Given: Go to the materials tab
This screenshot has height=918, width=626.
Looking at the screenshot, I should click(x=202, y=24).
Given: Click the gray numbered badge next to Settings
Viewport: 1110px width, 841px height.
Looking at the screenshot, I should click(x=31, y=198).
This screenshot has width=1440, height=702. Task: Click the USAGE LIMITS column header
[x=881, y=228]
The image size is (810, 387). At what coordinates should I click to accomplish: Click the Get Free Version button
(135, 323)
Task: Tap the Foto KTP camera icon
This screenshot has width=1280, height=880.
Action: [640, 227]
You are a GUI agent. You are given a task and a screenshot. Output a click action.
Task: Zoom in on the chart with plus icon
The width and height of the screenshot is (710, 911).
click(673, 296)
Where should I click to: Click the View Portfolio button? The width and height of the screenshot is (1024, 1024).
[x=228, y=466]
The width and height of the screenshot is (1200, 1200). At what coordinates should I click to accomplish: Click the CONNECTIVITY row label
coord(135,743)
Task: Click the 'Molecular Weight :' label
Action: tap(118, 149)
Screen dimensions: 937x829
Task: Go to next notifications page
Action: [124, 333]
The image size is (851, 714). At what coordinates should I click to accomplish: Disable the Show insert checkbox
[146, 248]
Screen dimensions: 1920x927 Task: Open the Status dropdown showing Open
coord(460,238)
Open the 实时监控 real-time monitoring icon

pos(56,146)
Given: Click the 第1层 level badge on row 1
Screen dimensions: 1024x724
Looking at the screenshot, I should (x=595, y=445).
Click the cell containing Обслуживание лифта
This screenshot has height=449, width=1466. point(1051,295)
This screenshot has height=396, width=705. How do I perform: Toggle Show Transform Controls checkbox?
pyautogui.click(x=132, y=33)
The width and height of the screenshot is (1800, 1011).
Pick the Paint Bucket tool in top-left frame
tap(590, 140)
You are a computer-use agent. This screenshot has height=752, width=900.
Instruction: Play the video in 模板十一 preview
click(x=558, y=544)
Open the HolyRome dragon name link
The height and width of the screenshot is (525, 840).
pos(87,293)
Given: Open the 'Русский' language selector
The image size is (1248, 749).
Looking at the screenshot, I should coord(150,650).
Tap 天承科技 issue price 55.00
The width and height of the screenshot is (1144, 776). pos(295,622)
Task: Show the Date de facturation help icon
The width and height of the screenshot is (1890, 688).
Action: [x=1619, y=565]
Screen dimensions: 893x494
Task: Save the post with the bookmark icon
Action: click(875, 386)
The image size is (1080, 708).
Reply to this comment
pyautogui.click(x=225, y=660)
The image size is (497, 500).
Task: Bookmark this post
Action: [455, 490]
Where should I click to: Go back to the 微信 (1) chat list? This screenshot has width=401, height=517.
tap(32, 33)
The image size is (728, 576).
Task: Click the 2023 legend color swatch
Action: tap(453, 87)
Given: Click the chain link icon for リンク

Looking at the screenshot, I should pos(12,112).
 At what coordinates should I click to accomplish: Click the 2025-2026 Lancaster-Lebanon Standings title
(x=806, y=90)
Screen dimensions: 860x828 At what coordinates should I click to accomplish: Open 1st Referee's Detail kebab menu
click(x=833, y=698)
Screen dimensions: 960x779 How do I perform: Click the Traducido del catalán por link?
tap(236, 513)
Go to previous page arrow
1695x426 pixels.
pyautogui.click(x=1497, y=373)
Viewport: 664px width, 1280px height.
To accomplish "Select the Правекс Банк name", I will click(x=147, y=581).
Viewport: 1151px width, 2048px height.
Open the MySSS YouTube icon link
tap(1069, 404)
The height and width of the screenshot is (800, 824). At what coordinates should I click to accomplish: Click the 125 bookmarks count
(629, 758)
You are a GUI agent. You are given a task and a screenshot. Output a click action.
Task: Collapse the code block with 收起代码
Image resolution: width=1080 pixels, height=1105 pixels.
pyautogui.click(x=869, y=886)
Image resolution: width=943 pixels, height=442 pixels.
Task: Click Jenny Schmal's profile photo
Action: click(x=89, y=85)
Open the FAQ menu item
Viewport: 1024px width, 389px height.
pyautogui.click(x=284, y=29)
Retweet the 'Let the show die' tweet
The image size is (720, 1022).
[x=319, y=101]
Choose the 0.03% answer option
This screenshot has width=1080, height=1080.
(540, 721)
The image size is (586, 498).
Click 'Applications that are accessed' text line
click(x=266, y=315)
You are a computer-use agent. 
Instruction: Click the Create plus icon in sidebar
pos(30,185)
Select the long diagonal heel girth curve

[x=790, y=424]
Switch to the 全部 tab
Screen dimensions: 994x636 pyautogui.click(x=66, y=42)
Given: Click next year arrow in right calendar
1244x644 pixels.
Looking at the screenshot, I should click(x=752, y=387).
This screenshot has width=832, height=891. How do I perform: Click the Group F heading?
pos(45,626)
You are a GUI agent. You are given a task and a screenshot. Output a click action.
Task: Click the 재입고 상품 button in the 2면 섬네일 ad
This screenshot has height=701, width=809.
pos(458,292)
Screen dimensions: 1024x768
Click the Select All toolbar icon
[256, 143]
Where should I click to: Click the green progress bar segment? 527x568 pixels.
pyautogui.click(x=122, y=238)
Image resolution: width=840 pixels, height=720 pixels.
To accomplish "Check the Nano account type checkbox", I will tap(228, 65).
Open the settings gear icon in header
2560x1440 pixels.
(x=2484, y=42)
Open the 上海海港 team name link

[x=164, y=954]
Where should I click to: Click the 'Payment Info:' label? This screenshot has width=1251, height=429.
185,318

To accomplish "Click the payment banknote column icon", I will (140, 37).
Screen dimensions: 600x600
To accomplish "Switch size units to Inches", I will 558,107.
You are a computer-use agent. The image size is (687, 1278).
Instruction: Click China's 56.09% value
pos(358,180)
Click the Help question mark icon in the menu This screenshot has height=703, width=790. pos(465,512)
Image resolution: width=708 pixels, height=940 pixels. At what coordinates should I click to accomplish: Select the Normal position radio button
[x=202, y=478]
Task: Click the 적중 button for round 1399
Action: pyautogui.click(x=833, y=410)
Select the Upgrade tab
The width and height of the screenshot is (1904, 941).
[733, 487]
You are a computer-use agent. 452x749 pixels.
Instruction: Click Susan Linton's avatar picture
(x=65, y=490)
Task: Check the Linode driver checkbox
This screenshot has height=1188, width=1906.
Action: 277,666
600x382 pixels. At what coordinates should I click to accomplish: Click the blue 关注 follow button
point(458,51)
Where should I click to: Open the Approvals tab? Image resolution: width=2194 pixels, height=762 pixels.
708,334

▸ What the task requires
Character for character, reproduce all of the lines above.

▸ Finished exercise
Given: Go to the materials tab
This screenshot has height=918, width=626.
Looking at the screenshot, I should click(x=202, y=24).
Given: Click the gray numbered badge next to Settings
Viewport: 1110px width, 841px height.
Looking at the screenshot, I should click(x=31, y=198).
This screenshot has width=1440, height=702. Task: Click the USAGE LIMITS column header
[x=881, y=228]
The image size is (810, 387). At what coordinates should I click to accomplish: Click the Get Free Version button
(135, 323)
Task: Tap the Foto KTP camera icon
This screenshot has width=1280, height=880.
Action: [640, 227]
You are a GUI agent. You are given a task and a screenshot. Output a click action.
Task: Zoom in on the chart with plus icon
The width and height of the screenshot is (710, 911).
click(673, 296)
Where should I click to: Click the View Portfolio button? The width and height of the screenshot is (1024, 1024).
[x=228, y=466]
The width and height of the screenshot is (1200, 1200). At what coordinates should I click to accomplish: Click the CONNECTIVITY row label
coord(135,743)
Task: Click the 'Molecular Weight :' label
Action: tap(118, 149)
Screen dimensions: 937x829
Task: Go to next notifications page
Action: [124, 333]
The image size is (851, 714). At what coordinates should I click to accomplish: Disable the Show insert checkbox
[146, 248]
Screen dimensions: 1920x927 Task: Open the Status dropdown showing Open
coord(460,238)
Open the 实时监控 real-time monitoring icon

pos(56,146)
Given: Click the 第1层 level badge on row 1
Screen dimensions: 1024x724
Looking at the screenshot, I should (x=595, y=445).
Click the cell containing Обслуживание лифта
This screenshot has height=449, width=1466. point(1051,295)
This screenshot has height=396, width=705. How do I perform: Toggle Show Transform Controls checkbox?
pyautogui.click(x=132, y=33)
The width and height of the screenshot is (1800, 1011).
Pick the Paint Bucket tool in top-left frame
tap(590, 140)
You are a computer-use agent. This screenshot has height=752, width=900.
Instruction: Play the video in 模板十一 preview
click(x=558, y=544)
Open the HolyRome dragon name link
The height and width of the screenshot is (525, 840).
pos(87,293)
Given: Open the 'Русский' language selector
The image size is (1248, 749).
Looking at the screenshot, I should coord(150,650).
Tap 天承科技 issue price 55.00
The width and height of the screenshot is (1144, 776). pos(295,622)
Task: Show the Date de facturation help icon
The width and height of the screenshot is (1890, 688).
Action: [x=1619, y=565]
Screen dimensions: 893x494
Task: Save the post with the bookmark icon
Action: click(875, 386)
The image size is (1080, 708).
Reply to this comment
pyautogui.click(x=225, y=660)
The image size is (497, 500).
Task: Bookmark this post
Action: [455, 490]
Where should I click to: Go back to the 微信 (1) chat list? This screenshot has width=401, height=517.
tap(32, 33)
The image size is (728, 576).
Task: Click the 2023 legend color swatch
Action: tap(453, 87)
Given: Click the chain link icon for リンク

Looking at the screenshot, I should pos(12,112).
 At what coordinates should I click to accomplish: Click the 2025-2026 Lancaster-Lebanon Standings title
(x=806, y=90)
Screen dimensions: 860x828 At what coordinates should I click to accomplish: Open 1st Referee's Detail kebab menu
click(x=833, y=698)
Screen dimensions: 960x779 How do I perform: Click the Traducido del catalán por link?
tap(236, 513)
Go to previous page arrow
1695x426 pixels.
pyautogui.click(x=1497, y=373)
Viewport: 664px width, 1280px height.
To accomplish "Select the Правекс Банк name", I will click(x=147, y=581).
Viewport: 1151px width, 2048px height.
Open the MySSS YouTube icon link
tap(1069, 404)
The height and width of the screenshot is (800, 824). At what coordinates should I click to accomplish: Click the 125 bookmarks count
(629, 758)
You are a GUI agent. You are given a task and a screenshot. Output a click action.
Task: Collapse the code block with 收起代码
Image resolution: width=1080 pixels, height=1105 pixels.
pyautogui.click(x=869, y=886)
Image resolution: width=943 pixels, height=442 pixels.
Task: Click Jenny Schmal's profile photo
Action: click(x=89, y=85)
Open the FAQ menu item
Viewport: 1024px width, 389px height.
pyautogui.click(x=284, y=29)
Retweet the 'Let the show die' tweet
The image size is (720, 1022).
[x=319, y=101]
Choose the 0.03% answer option
This screenshot has width=1080, height=1080.
(540, 721)
The image size is (586, 498).
Click 'Applications that are accessed' text line
click(x=266, y=315)
You are a computer-use agent. 
Instruction: Click the Create plus icon in sidebar
pos(30,185)
Select the long diagonal heel girth curve

[x=790, y=424]
Switch to the 全部 tab
Screen dimensions: 994x636 pyautogui.click(x=66, y=42)
Given: Click next year arrow in right calendar
1244x644 pixels.
Looking at the screenshot, I should click(x=752, y=387).
This screenshot has width=832, height=891. How do I perform: Click the Group F heading?
pos(45,626)
You are a GUI agent. You are given a task and a screenshot. Output a click action.
Task: Click the 재입고 상품 button in the 2면 섬네일 ad
This screenshot has height=701, width=809.
pos(458,292)
Screen dimensions: 1024x768
Click the Select All toolbar icon
[256, 143]
Where should I click to: Click the green progress bar segment? 527x568 pixels.
pyautogui.click(x=122, y=238)
Image resolution: width=840 pixels, height=720 pixels.
To accomplish "Check the Nano account type checkbox", I will tap(228, 65).
Open the settings gear icon in header
2560x1440 pixels.
(x=2484, y=42)
Open the 上海海港 team name link

[x=164, y=954]
Where should I click to: Click the 'Payment Info:' label? This screenshot has width=1251, height=429.
185,318

To accomplish "Click the payment banknote column icon", I will (140, 37).
Screen dimensions: 600x600
To accomplish "Switch size units to Inches", I will 558,107.
You are a computer-use agent. The image size is (687, 1278).
Instruction: Click China's 56.09% value
pos(358,180)
Click the Help question mark icon in the menu This screenshot has height=703, width=790. pos(465,512)
Image resolution: width=708 pixels, height=940 pixels. At what coordinates should I click to accomplish: Select the Normal position radio button
[x=202, y=478]
Task: Click the 적중 button for round 1399
Action: pyautogui.click(x=833, y=410)
Select the Upgrade tab
The width and height of the screenshot is (1904, 941).
[733, 487]
You are a computer-use agent. 452x749 pixels.
Instruction: Click Susan Linton's avatar picture
(x=65, y=490)
Task: Check the Linode driver checkbox
This screenshot has height=1188, width=1906.
Action: 277,666
600x382 pixels. At what coordinates should I click to accomplish: Click the blue 关注 follow button
point(458,51)
Where should I click to: Open the Approvals tab? Image resolution: width=2194 pixels, height=762 pixels.
708,334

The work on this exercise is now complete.